As nearly as we can gather from the Scriptural description, Eden was a tract of country, the finest imaginable, lying probably between the 35th and the 40th degree of N. latitude, of such moderate elevation, and so adjusted, with respect to mountain ranges, and watersheds, and forests, as to preserve the most agreeable and salubrious conditions of temperature and all atmospheric changes. Its surface must therefore have been constantly diversified by hill and plain. In the finest part of this land of Eden, the Creator had formed an enclosure, probably by rocks, and forests, and rivers, and had filled it with every product of nature conducive to use and happiness. Due moisture, of both the ground and the air, was preserved by the streamlets from the nearest hills, and the rivulets from the more distant; and such streamlets and rivulets, collected according to the levels of the surrounding country ("it proceeded from Eden") flowed off afterwards in four larger streams, each of which thus became the source of a great river.
Here, then, in the south of Armenia, after the explication we have given, it may seem the most suitable to look for the object of our exploration, the site of Paradise.
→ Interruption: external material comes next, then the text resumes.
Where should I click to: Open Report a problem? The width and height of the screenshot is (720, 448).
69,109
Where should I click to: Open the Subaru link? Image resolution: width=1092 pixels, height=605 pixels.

That the Hiddekel (this name is said to be still in use among the tribes who live upon its banks — Col. Chesney, Expedition. to Tigris and Euphrates, 1:13) is the Tigris, and the Phrath the Euphrates, has never been denied, except by those who assume that the whole narrative is a myth which originated elsewhere and was adapted by the Hebrews to their own geographical notions. As the former is the name of the great river by which Daniel sat (Dan_10:4), and the latter is the term uniformly applied to the Euphrates in the Old Testament, there seems no reason to suppose that the appellations in Gen_2:14 are to be understood in any other than the ordinary sense. One circumstance in the description is worthy of observation. Of the four rivers, one, the Euphrates, is mentioned by name only, as if that were sufficient to identify it. The other three are defined according to their geographical positions, and it is fair to conclude that they were therefore rivers with which the Hebrews were less intimately acquainted. If this be the case, it is scarcely possible to imagine that the Gihon, or, as some say, the Pison, is the Nile, for that must have been even more familiar to the Israelites than the Euphrates, and have stood as little in need of a definition.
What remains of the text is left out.